Seth MacFarlane's debut features a great Mark Wahlberg, an endearingly foul-mouthed teddy bear, and a lot of poorly conceived comedy

Ted
Universal Pictures
Director: Seth MacFarlane
Screenplay: Seth MacFarlane, Alec Sulkin and Wellesley Wild
Starring: Mark Wahlberg, Mila Kunis, Seth MacFarlane, Joel McHale, Giovanni Ribisi, Jessica Barth and Patrick Stewart
Rated R / 1 hour, 46 minutes
Opened June 29, 2012
(out of four)

There's a reason people get frustrated with Seth MacFarlane's comedy. It's not the offensiveness. It's not even the randomness. It's that he can't tell the difference between what is a joke and what isn't. He just seems to think any and every thought or reference that pops into his head is automatically funny, regardless of context, timing, juxtaposition or anything else related to how comedy works.

Let me give you an example from Ted that genuinely made me angry: While our hero John (Mark Wahlberg) and his girlfriend Lori (Mila Kunis) are discussing the first night they met, there's a cutaway to John's interpretation. We recognize the scene instantly - it's the Saturday Night Fever parody from Airplane! And . . . that's it. MacFarlane just copies the scene (albeit a shortened version) in full detail, and does nothing else with it. The reference just sits there, unused.

There is literally not a joke there. There's nothing. He could have come up with his own Saturday Night Fever parody. Or he could have even parodied the Airplane! parody somehow. But no. He doesn't come up with a single thing to do with the reference. He just thinks, "Hey, I'll make an Airplane! reference!" And that's as far as he gets. It might be the most self-serving thing I've ever seen in a movie. Even Adam Sandler would be impressed by that kind of laziness.

At that point in the movie, Ted ceases to be comedy and becomes masturbation. One thing that has defined MacFarlane's work - Family Guy, American Dad, etc. - is his consumption of pop culture, which often winds up getting the best of him. He has at his disposal a vast inventory of reference points which he uses as his primary source material. The reason some of his stuff works is precisely because he knows the formulas and mechanics so well. Sometimes he's able to channel that the right way, and he comes up with a really amusing homage or musical number or absurd comedic setpiece. But as a writer (and now director), his batting average is notoriously low. He's the Mark Reynolds of comedy (or, in the spirit of Ted's '80s nostalgia, the Rob Deer of comedy). He swings at everything, usually misses, but when he gets ahold of one, he nails it. (As they say, even a broken clock . . .)

Too often, he's clever enough to come up with the references, but not clever enough to know what to do with them. Ted exemplifies all of MacFarlane's strengths and all of his weaknesses, that frustratingly aimless stream-of-consciousness principal among them.

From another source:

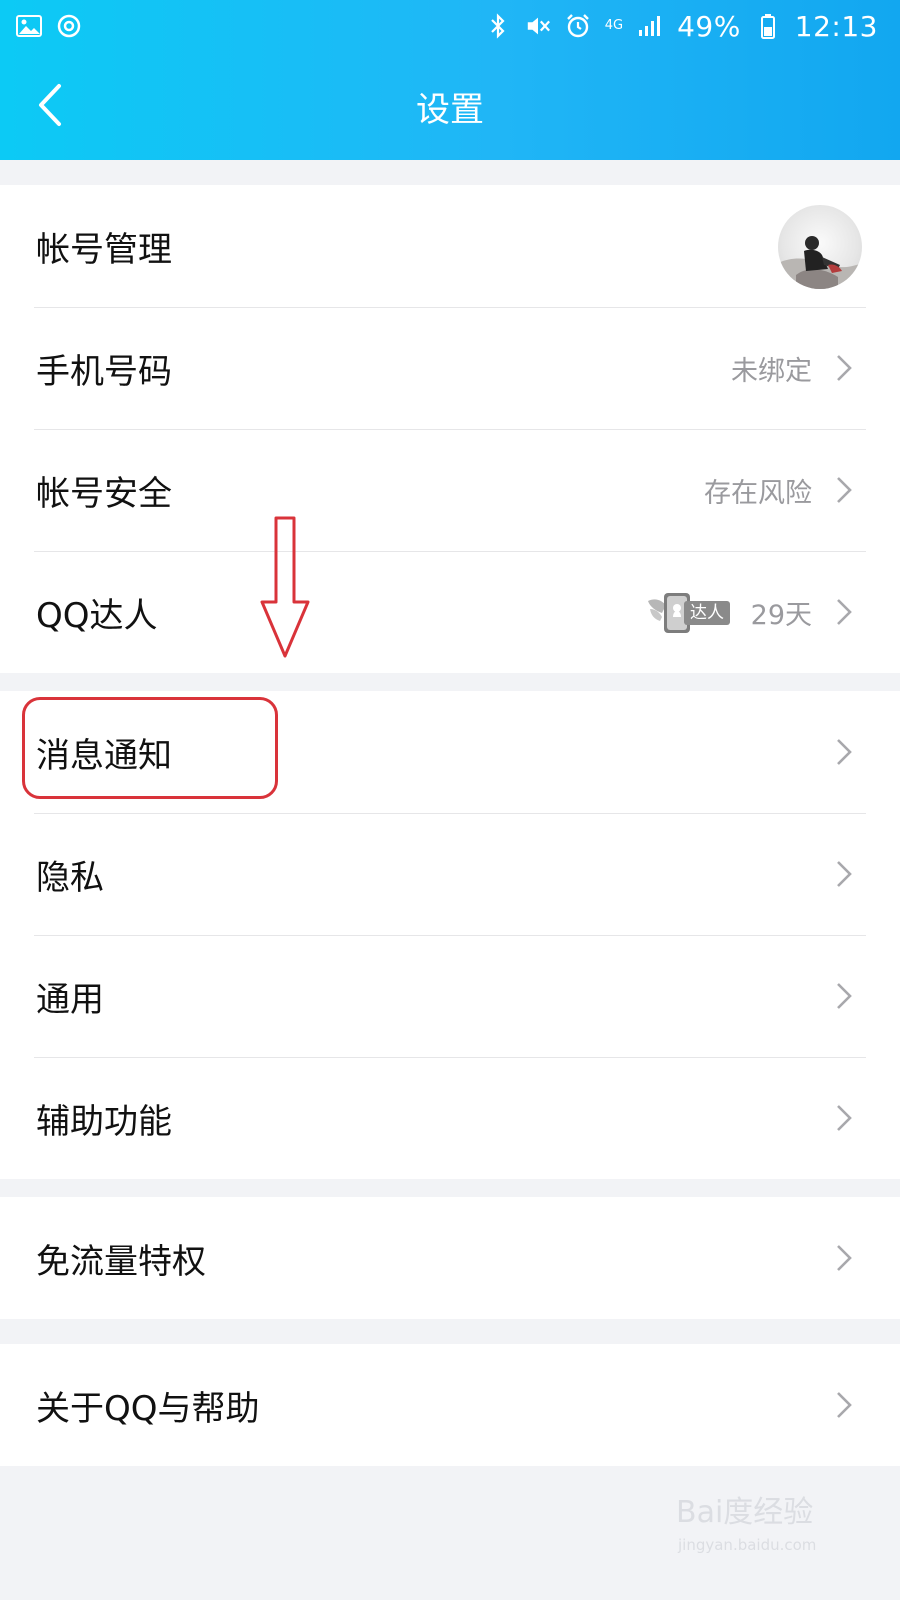  What do you see at coordinates (70, 878) in the screenshot?
I see `row-label: 隐私` at bounding box center [70, 878].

He picks the perfect prototype for his particular sensibilities - that of the heartwarming fantasy told by a kindly British narrator. (In this case, Patrick Stewart.) In a picaresque Boston suburb on a chilly Christmas night, friendless 8-year-old John Bennett makes a wish that will change (and dictate) his life forever. After receiving a teddy bear for Christmas and naming him what any dumb 8-year-old would - Teddy (Ted for short) - he wishes his new (and only) friend to life. And lo and behold, the next morning Ted is fully animate, much to the horror of John's parents.

But they quickly get used to it - and Ted even becomes something of a minor celebrity for a while before eventually becoming old news. Twenty-seven years later, he and John are still the closest of pals. Ted has grown into a potty-mouthed pothead and John has grown (or not grown) right along with him. Ted lives with John and Lori, blissfully unaware that he's become a bit of a third wheel. John's inability to move on from his boyish attachment to Ted puts a constant strain on his relationship with Lori, who is nearing her breaking point.

The plot, of course, doesn't really matter - its formulaic trappings are just candy for MacFarlane, who fills the template with flashbacks, cutaways, in-jokes, and a barrage of throwaway gags and one-liners generally involving taboo subject matter and/or ironic nostalgia. Ted himself (voiced by MacFarlane) has some funny moments - though the funniest thing about him is the mere image of an animatronic teddy bear interacting with humans as if it's completely normal - but Wahlberg is the standout. I continue to love him in comedic roles, from his vulgar snarkiness in The Departed, to his vacant, absurdist enthusiasm in I Heart Huckabees, to his suave, shirtless silliness in Date Night, to his barely-controlled rage and self-unawareness in The Other Guys. (He was even brilliantly funny in Boogie Nights.) Wahlberg is a comedic goldmine, his earnestness as an actor playing perfectly in those straight-man roles.

There are scenes in Ted he makes tolerable by himself. But there are plenty of other scenes that remain intolerable, with MacFarlane just chucking jokes at the screen with a relentless fury, hoping some of them will stick. How many of them do? Fewer than you'd think.

With MacFarlane knowing his formula as well as he does, Ted eventually lands in the gooey, sentimental heart that the premise requires, focusing on the kinship between a man-child and his childhood friend, and asking when (if ever) boys should finally become men. Believe it or not, the film actually handles the resolution of the characters pretty well, so it gives us a good ending. But for too much of what precedes it, we get the desperate shock-jock version of MacFarlane we've come to expect all too well after years of Family Guy, of which I've watched my share. The pace set by that show is fulfilled in Ted - a few great moments here and there, offset by a lot of duds.